2014-03-14

A Little DB2 SQL Adventure

I don't usually blog about this sort of technical stuff, though I deal with it daily. That probably explains right there why I avoid it as if it is tainted by the plague. But this particular problem was interesting enough that I thought it might be worth conveying it.

The challenge for my associate came in the form of a bit of SQL that needed to pull apart a string (unknown until runtime) before it was inserted into a data store. A stored procedure wasn't possible, and the parsing requirement was unavoidable. It also had to be done with inline SQL.

It was known that this particular string could have several forms:
  1. A string containing alphanumeric elements separated by a dash;
  2. A string containing alphanumeric elements without a dash; and
  3. A zero-length string containing nothing (that could not be converted to a NULL on the incoming side for reasons not relevant here, but such that COALESCE was suddenly not a functional solution).
The SQL causing them grief had two variations in the INSERT, but to isolate the data elements I'll stay with simple SELECT statements from the system dummy table. And we'll call the input containing the string {Landmark} for the sake of abstraction.

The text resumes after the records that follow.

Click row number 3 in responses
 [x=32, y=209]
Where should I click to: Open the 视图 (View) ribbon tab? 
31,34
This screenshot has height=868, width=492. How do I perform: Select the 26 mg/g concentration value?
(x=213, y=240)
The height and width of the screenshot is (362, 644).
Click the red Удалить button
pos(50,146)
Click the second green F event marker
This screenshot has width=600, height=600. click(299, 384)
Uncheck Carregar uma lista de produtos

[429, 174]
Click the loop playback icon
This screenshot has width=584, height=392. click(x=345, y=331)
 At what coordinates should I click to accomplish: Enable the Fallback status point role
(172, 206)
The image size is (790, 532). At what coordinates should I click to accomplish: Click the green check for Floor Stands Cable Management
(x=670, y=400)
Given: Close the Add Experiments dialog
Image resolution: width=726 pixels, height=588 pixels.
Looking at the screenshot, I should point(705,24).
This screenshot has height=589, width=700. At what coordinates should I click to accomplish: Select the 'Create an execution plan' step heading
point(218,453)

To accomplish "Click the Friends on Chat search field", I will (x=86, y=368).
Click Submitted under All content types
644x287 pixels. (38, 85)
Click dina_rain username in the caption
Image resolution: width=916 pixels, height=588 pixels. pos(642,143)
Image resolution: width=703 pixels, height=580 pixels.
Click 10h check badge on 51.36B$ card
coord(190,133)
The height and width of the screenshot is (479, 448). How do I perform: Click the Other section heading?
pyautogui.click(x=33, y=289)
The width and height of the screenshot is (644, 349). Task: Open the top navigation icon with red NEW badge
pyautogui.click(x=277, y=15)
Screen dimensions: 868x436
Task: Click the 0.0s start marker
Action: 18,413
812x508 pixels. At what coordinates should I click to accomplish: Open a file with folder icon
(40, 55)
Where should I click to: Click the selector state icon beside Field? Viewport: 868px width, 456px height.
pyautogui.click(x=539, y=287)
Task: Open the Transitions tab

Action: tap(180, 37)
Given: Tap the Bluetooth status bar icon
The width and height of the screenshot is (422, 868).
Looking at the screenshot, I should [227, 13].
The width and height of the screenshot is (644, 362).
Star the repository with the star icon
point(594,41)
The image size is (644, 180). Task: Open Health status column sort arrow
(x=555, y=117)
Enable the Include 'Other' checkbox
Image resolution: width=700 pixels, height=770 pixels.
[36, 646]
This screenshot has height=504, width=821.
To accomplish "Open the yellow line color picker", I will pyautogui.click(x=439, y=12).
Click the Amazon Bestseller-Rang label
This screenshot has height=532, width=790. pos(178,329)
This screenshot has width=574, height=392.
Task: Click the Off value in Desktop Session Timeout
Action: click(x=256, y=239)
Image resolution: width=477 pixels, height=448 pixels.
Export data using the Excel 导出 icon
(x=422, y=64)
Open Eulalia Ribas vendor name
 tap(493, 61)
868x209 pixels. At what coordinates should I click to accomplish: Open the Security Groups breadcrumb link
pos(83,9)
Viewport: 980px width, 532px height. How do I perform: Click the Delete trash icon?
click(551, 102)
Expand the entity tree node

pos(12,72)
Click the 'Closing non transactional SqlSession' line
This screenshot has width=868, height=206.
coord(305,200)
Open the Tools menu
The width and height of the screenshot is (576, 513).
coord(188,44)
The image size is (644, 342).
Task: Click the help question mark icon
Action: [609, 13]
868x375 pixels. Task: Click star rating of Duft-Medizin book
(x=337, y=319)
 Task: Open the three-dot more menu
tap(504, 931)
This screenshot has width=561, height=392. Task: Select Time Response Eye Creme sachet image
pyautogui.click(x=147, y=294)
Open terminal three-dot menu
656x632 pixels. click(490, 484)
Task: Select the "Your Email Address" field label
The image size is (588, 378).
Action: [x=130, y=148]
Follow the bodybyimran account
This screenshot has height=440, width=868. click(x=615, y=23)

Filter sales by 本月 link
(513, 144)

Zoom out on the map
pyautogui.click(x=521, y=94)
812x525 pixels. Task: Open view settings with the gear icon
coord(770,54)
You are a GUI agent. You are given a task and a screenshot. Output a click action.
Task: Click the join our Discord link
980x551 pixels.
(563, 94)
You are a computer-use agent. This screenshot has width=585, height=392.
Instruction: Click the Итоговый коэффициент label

The first SELECT would look thus:

SELECT SUBSTR('{Landmark}',1,LOCATE('-','{Landmark}')-1) AS DATA_ELEMENT FROM SYSIBM.SYSDUMMY1;
In essence the data element expected for return would see a dash in the Landmark string and return everything left of that dash. (For those wondering why not use LEFT in this context, it ultimately creates the same basic problem in as much as it will fail to return correctly if the Landmark value has no dash. So, it would have been a different approach with the same sticking point.)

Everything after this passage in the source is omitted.